* START *

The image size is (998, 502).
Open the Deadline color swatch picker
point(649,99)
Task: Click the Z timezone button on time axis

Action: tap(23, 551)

* END *
* START *

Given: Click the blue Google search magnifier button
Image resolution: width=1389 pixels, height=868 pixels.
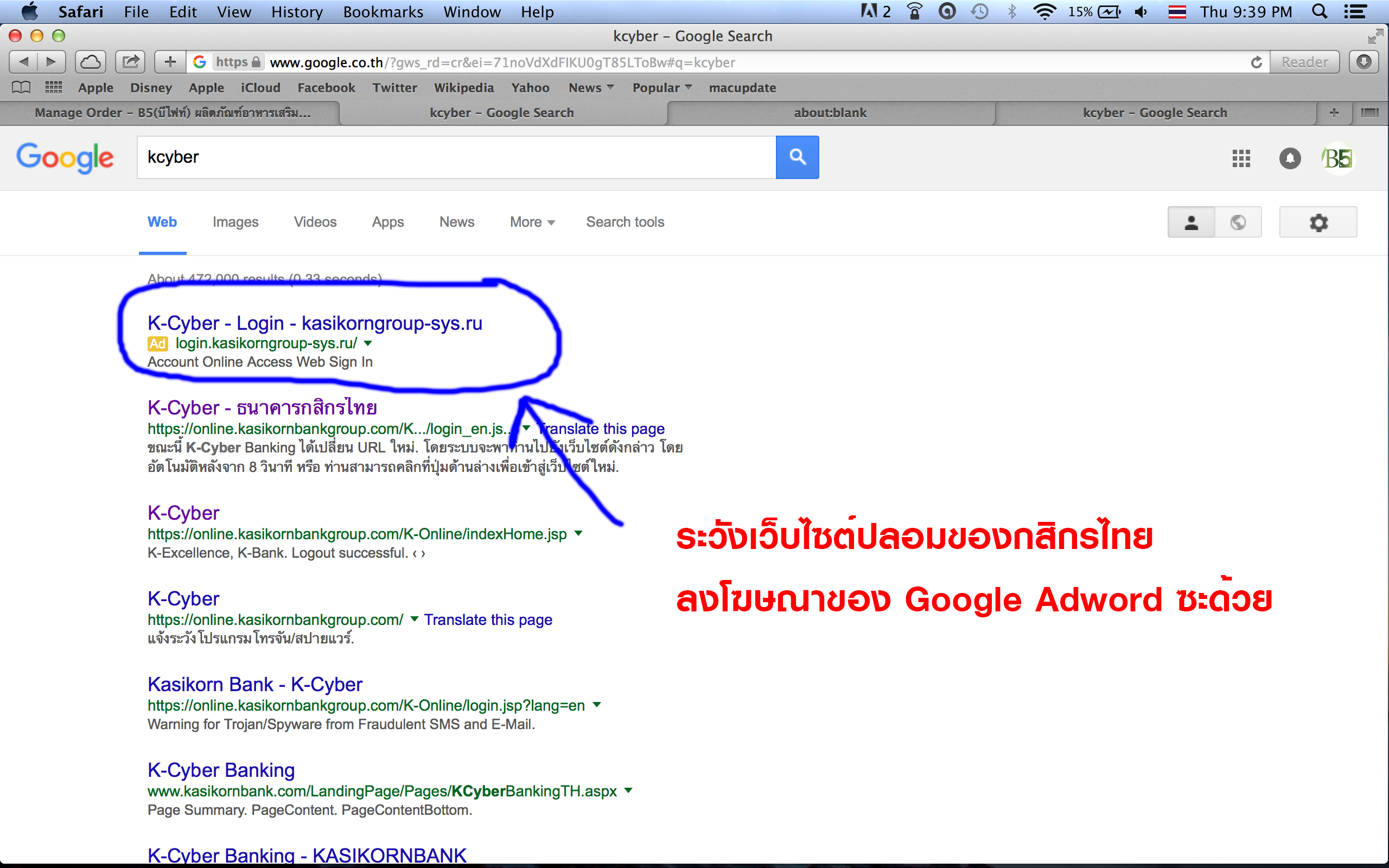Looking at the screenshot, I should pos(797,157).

* END *

_What the task asks_: Rewrite the lines of the entries starting at the one containing "The image size is (998, 502)." and ending at the one containing "Action: tap(23, 551)", swapping "timezone" for "time zone" and leaving everything else unchanged. Return only those lines.

_Task result_:
The image size is (998, 502).
Open the Deadline color swatch picker
point(649,99)
Task: Click the Z time zone button on time axis

Action: tap(23, 551)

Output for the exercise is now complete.